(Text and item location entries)

· · · ·

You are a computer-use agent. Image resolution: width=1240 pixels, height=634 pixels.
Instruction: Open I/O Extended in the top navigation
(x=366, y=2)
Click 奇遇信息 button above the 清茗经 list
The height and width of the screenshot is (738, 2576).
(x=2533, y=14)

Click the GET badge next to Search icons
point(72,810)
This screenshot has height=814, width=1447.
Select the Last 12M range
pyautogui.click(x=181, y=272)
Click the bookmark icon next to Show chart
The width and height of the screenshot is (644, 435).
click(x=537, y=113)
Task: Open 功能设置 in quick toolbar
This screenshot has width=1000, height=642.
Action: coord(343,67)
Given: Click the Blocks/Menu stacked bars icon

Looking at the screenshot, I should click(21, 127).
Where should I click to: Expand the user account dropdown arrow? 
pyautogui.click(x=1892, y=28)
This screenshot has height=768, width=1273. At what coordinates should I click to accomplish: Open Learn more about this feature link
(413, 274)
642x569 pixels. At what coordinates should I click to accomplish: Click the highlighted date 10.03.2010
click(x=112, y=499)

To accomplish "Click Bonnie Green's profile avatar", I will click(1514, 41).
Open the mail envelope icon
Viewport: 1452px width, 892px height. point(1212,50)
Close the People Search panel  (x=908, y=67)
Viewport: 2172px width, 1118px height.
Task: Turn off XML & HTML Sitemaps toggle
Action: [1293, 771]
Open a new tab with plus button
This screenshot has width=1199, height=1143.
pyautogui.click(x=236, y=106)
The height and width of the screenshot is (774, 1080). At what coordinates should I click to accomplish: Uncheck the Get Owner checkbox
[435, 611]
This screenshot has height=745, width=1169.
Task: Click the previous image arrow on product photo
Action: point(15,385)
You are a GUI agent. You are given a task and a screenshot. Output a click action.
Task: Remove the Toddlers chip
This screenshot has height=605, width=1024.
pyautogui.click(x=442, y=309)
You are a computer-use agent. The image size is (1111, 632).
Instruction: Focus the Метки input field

· · · ·

→ **PROBLEM STATEMENT**:
Revise the rows above by changing "bookmark icon" to "star icon" wherever it occurs, and keep every other part of the rows unchanged.

→ **EXPECTED ANSWER**:
You are a computer-use agent. Image resolution: width=1240 pixels, height=634 pixels.
Instruction: Open I/O Extended in the top navigation
(x=366, y=2)
Click 奇遇信息 button above the 清茗经 list
The height and width of the screenshot is (738, 2576).
(x=2533, y=14)

Click the GET badge next to Search icons
point(72,810)
This screenshot has height=814, width=1447.
Select the Last 12M range
pyautogui.click(x=181, y=272)
Click the star icon next to Show chart
The width and height of the screenshot is (644, 435).
click(x=537, y=113)
Task: Open 功能设置 in quick toolbar
This screenshot has width=1000, height=642.
Action: coord(343,67)
Given: Click the Blocks/Menu stacked bars icon

Looking at the screenshot, I should click(21, 127).
Where should I click to: Expand the user account dropdown arrow? 
pyautogui.click(x=1892, y=28)
This screenshot has height=768, width=1273. At what coordinates should I click to accomplish: Open Learn more about this feature link
(413, 274)
642x569 pixels. At what coordinates should I click to accomplish: Click the highlighted date 10.03.2010
click(x=112, y=499)

To accomplish "Click Bonnie Green's profile avatar", I will click(1514, 41).
Open the mail envelope icon
Viewport: 1452px width, 892px height. point(1212,50)
Close the People Search panel  (x=908, y=67)
Viewport: 2172px width, 1118px height.
Task: Turn off XML & HTML Sitemaps toggle
Action: [1293, 771]
Open a new tab with plus button
This screenshot has width=1199, height=1143.
pyautogui.click(x=236, y=106)
The height and width of the screenshot is (774, 1080). At what coordinates should I click to accomplish: Uncheck the Get Owner checkbox
[435, 611]
This screenshot has height=745, width=1169.
Task: Click the previous image arrow on product photo
Action: point(15,385)
You are a GUI agent. You are given a task and a screenshot. Output a click action.
Task: Remove the Toddlers chip
This screenshot has height=605, width=1024.
pyautogui.click(x=442, y=309)
You are a computer-use agent. The image size is (1111, 632).
Instruction: Focus the Метки input field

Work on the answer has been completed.